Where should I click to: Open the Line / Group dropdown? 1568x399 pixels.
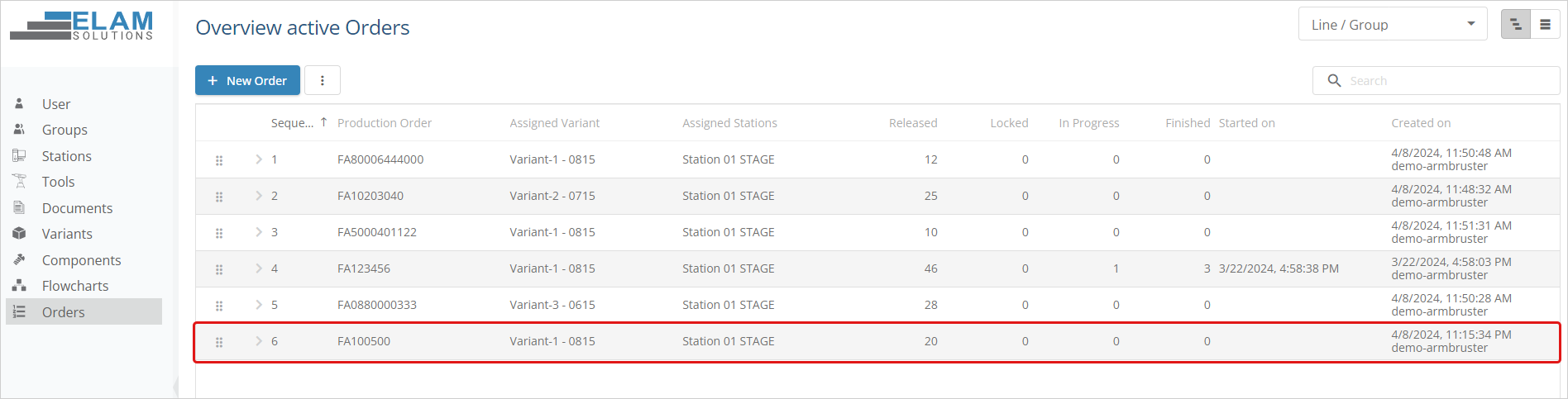[1393, 25]
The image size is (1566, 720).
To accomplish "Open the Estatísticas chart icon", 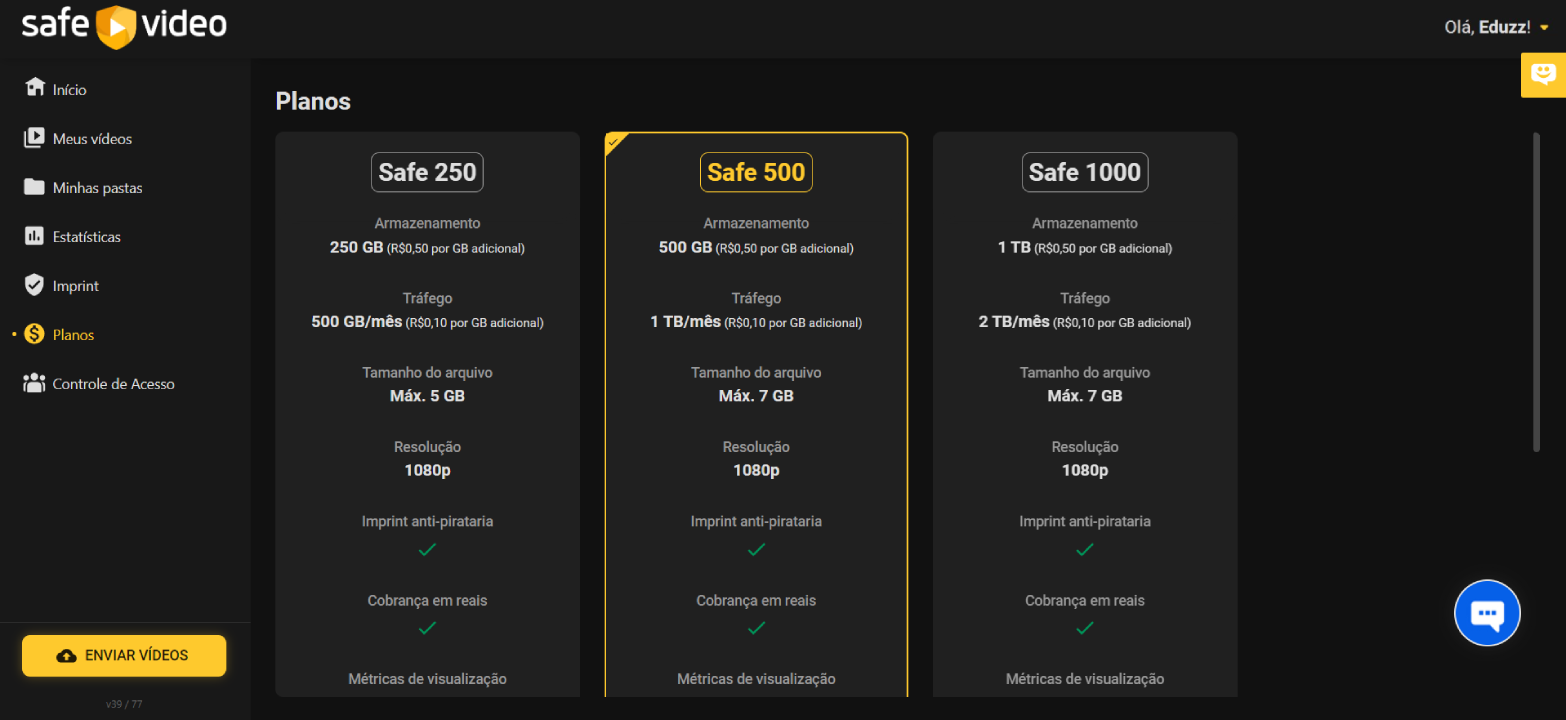I will tap(35, 236).
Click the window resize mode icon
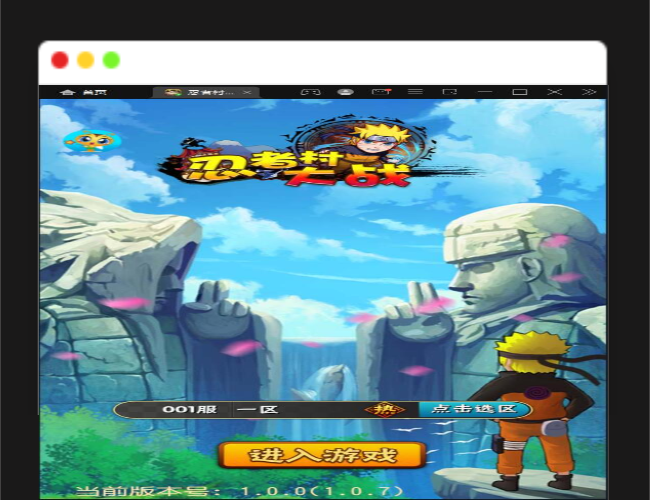 (450, 92)
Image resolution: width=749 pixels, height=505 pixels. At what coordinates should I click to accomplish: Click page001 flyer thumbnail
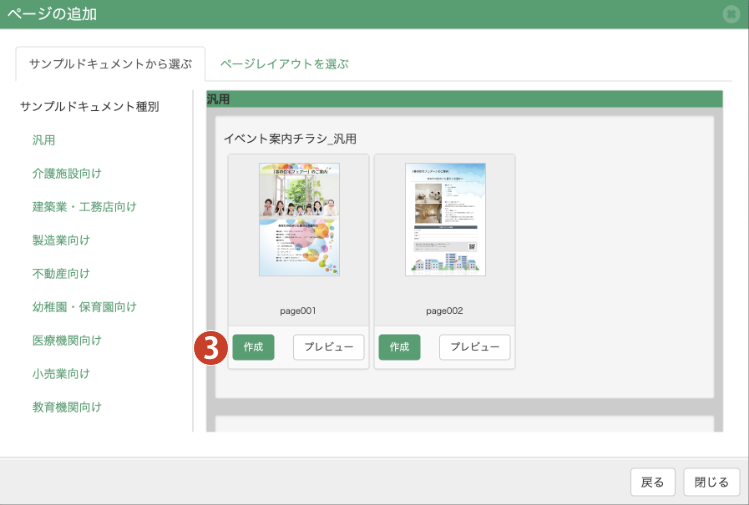[x=299, y=219]

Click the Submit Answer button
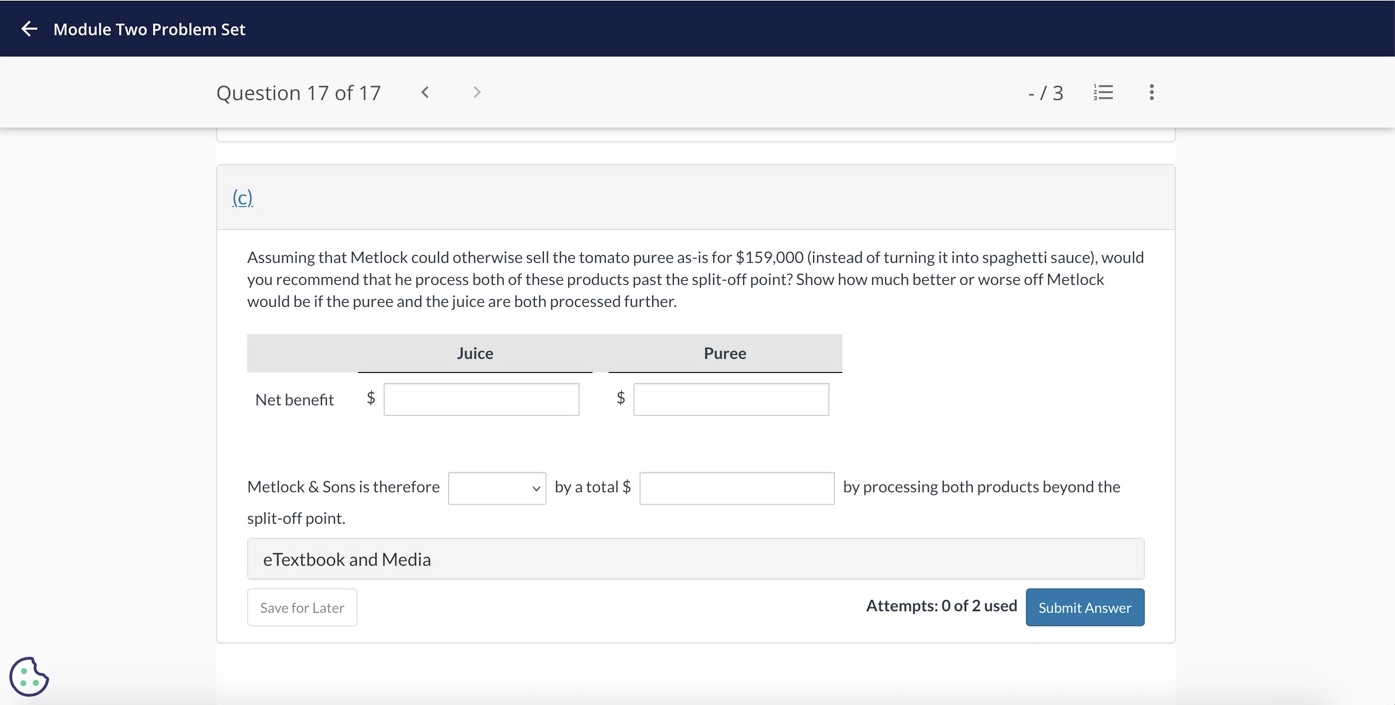pyautogui.click(x=1084, y=607)
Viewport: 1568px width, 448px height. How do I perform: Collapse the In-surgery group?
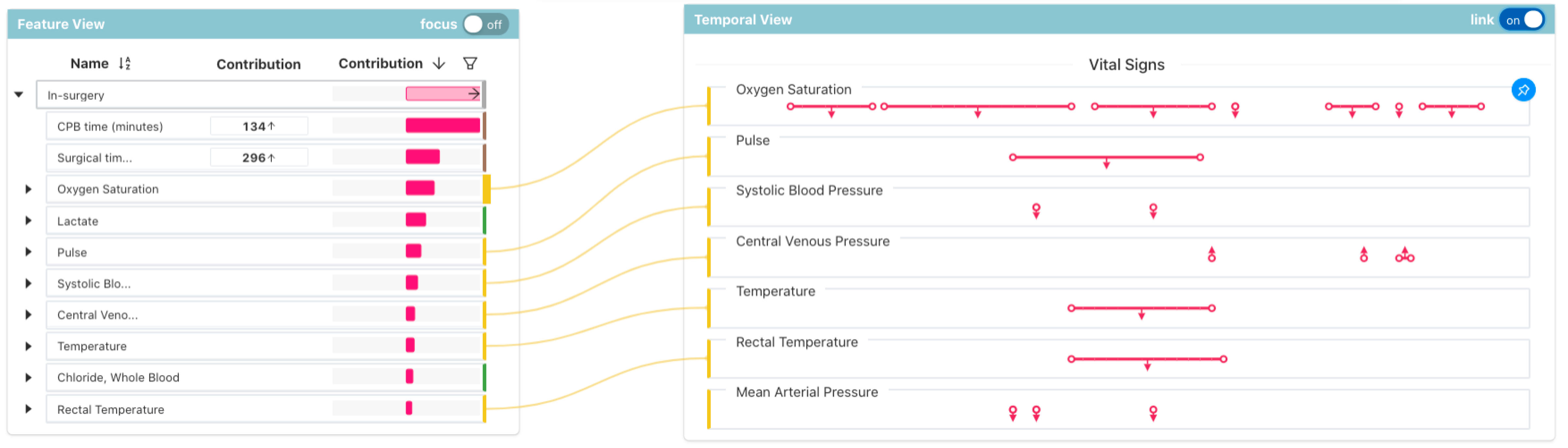19,94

• [Short problem] Reproduce the records from the line containing "Image resolution: width=749" through the end of the records, requests included. Multiply every coordinate in the answers by 2.45, round each result to the nearest whole number with halves rounded up, and omit the pictures.

• [Completed task]
Image resolution: width=749 pixels, height=505 pixels. At what coordinates should I click to accomplish: Click page001 flyer thumbnail
[x=733, y=537]

Click the Submit Answer button
pyautogui.click(x=2656, y=1487)
Viewport: 1568px width, 448px height. How do I perform: Collapse the In-surgery group?
47,230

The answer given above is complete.